NaN's randomly pop up in computations #20

chaithyagr · 2022-04-26T09:31:20Z

I observe that we get NaNs coming up in my computations.

I have stopped my runs with conditional breakpoints and I have repeated the specific functions (tfft.nufft, tfft.spread etc.) and observed NaN's repeating once or twice. However, if i repeat the computations, usually, I dont get NaNs again

For now, I am writing my own wrapper to carry out recomputation in case this occurs, but I feel this can be something bigger like a missing _sync_threads or cudaDeviceSynchronize.

Sadly, given how random this issue is, I dont have a repro. I will see if I can setup one. For now this is a more of check if you faced this issue too in which case, do we have any idea?

I would love to debug deeper, is there a way to have a gdb or cuda-gdb setup?

The text was updated successfully, but these errors were encountered:

chaithyagr · 2022-04-26T09:35:59Z

Adding here that we never faced this in original cufinufft. So i am feeling this is a more specific issue with the wrapper

jmontalt · 2022-04-26T09:53:31Z

I have never observed this behaviour personally, although it's not the first report I have had of runs occasionally going wrong. Unfortunately I have not had the time to investigate that yet. It may be hardware-specific or problem-specific. Could you share some code (as simple as possible) that causes the issue, even if only occasionally?

Do you know if it's possible to run into this issue with eager execution, or does it only happen in graph execution?

As for debugging yourself, I use a VS code container for development, which has all the necessary dependencies to compile and run the op. It might be a good starting point where you can configure any debugger you would like to use.

chaithyagr · 2022-04-26T10:20:19Z

It occurs both in eager mode and graph execution. I checked that.

I will try to setup a simple repro for you.

I will use the container for some debug

jmontalt · 2022-04-26T10:36:43Z

Great, thank you! I'll be very interested to hear about anything you can find out. I'll also do my best to have a look as soon as possible.

chaithyagr · 2022-04-28T14:23:36Z

Adding additional details as i observe them

This issue occurs only when (take it with a apinch of salt as I really cant be sure given how random it is, i just run 100 iterations to be sure for now)

Gradients Tape is enabled
When we have multiscale ssim loss on the output.
It crops up even when optimizer is not used to update trajectory

I am currently still setting up a minimum repro, sadly, the code seems to work fine in repro, but I think its a matter on closing in on where the issue is being exactly triggered.

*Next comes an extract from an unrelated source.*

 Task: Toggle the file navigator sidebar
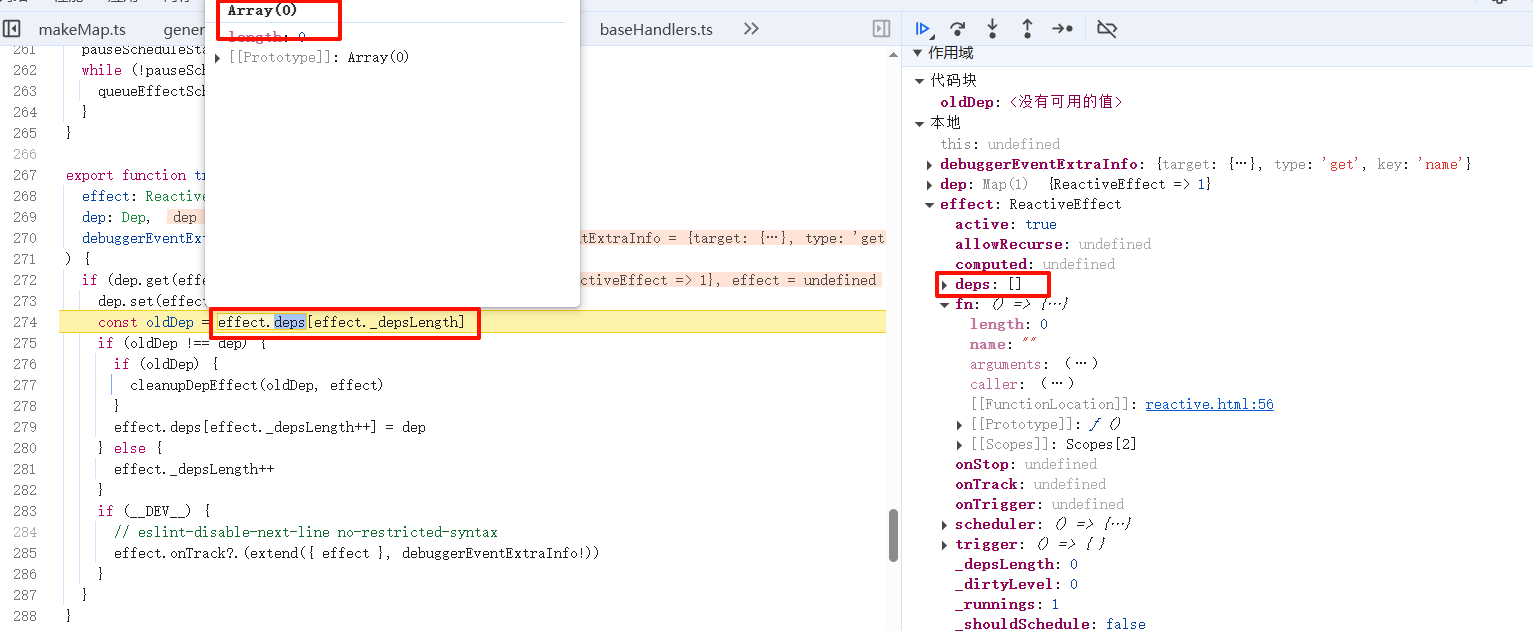coord(12,29)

chaithyagr · 2022-04-29T08:08:52Z

I finally have a working reproducable example / test. Although, this works after running the code for many iterations.

Here is a simple boiled down case of a model which tries to learn a k-space sampling pattern for simple density compensated adjoint (here is the paper describing parts of it) :

import tensorflow as tf
import numpy as np
import tensorflow_nufft as tfft
import tensorflow_mri as tfmri


# We assume no gradients with respect to density compensation
def nograd_density_estimator(traj, img_size, method, max_iter):
    @tf.custom_gradient
    def get_density(traj):
        out = tf.math.reciprocal_no_nan(tfmri.sampling.estimate_density(traj, img_size, method, max_iter))
        # Get approx scaling by take adj_op(op(1))
        test_im = tf.ones(img_size, dtype=tf.complex64)
        test_im_recon = tfft.nufft(
            tf.cast(out, tf.complex64) * tfft.nufft(
                test_im,
                traj,
                transform_type='type_2',
                fft_direction='forward'
            ),
            traj,
            grid_shape=img_size,
            transform_type='type_1',
            fft_direction='backward'
        )
        ratio = tf.reduce_mean(tf.math.abs(test_im_recon))
        out = out / tf.cast(ratio, out.dtype)
        def grad(dy):
            return None
        return out, grad
    return tf.stop_gradient(get_density(tf.transpose(traj)))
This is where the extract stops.